Prof Nurhayati, telah mendedikasikan puluhan tahun hidupnya untuk meneliti naskah La Galigo. Bersama timnya, dia melakukan alih aksara dan alih bahasa dari naskah lontara Bugis Kuno ke dalam aksara Latin dan Bahasa Indonesia.

“Salah satu misi saya adalah menyelesaikan alih aksara dan alih bahasa 12 jilid naskah La Galigo yang ada di Belanda. Namun, saya merasa sudah tidak muda lagi,” ujarnya dalam peluncuran buku yang bertema “Bertamasya Ke Masa Silam: Mengungkap Misteri Perempuan-Perempuan dalam La Galigo” di Gedung Sciences Techno Park, Unhas, Sabtu, 22 Februari.

Prof Nurhayati melakukan regenerasi dengan melibatkan Basiah dan Faisal Oddang. Basiah bertugas mengalihaksarakan La Galigo dari huruf Bugis Kuno ke aksara Latin, sementara Faisal Oddang menyastrakannya.

Kata dia, penerjemahan La Galigo tidak boleh dilakukan serampangan. Menurut para pakar di Belanda, penerjemahan yang tidak hati-hati dapat merusak nilai sastranya. “Kalau diterjemahkan serampangan nilai sastra Bugisnya akan dizalimi karena aslinya dalam bentuk sastra sementara terjemahannya tidak bersastra lagi,” jelas Guru Besar kelahiran Bone, 29 Desember 1957 ini.

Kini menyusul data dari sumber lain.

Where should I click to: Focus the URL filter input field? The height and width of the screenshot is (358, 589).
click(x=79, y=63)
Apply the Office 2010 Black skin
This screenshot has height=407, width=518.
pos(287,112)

Untuk menerjemahkan naskah tersebut, timnya harus ke Belanda. Hal ini diperkuat nota kesepahaman (MoU) dengan Universitas Leiden sejak 1987, di mana naskah La Galigo disimpan. Perjuangan Prof Nurhayati untuk naskah La Galigo tidak selalu berjalan mulus. Ia pernah didemo oleh mahasiswa yang menuntut pengembalian naskah yang mereka anggap dicuri.

Namun, Prof Nurhayati menjawab, “Bisakah kalian menjaga naskah tersebut seperti mereka yang benar-benar menjaganya?,” kata dia. Ia menambahkan bahwa siapa pun yang ingin membaca naskah tersebut harus menggunakan masker dan sarung tangan, serta diawasi ketat.

“Jika ada kesalahan dalam membuka naskah, kita akan langsung ditegur. Mungkin kita belum memiliki tenaga profesional dan dana untuk mengatur suhu tempat penyimpanan naskah-naskah tersebut,” jelasnya.

Meskipun sudah memiliki naskah digitalnya yang dapat diakses, namun, kerja filologi harus tetap dilakukan. Menurut Basiah, akademisi Fakultas Ilmu Budaya Unhas dan anggota tim penerjemah La Galigo mengatakan, tugasnya adalah mengalihaksarakan dari aksara lontara ke Latin sesuai dengan tuntutan kerja ilmiah filologis.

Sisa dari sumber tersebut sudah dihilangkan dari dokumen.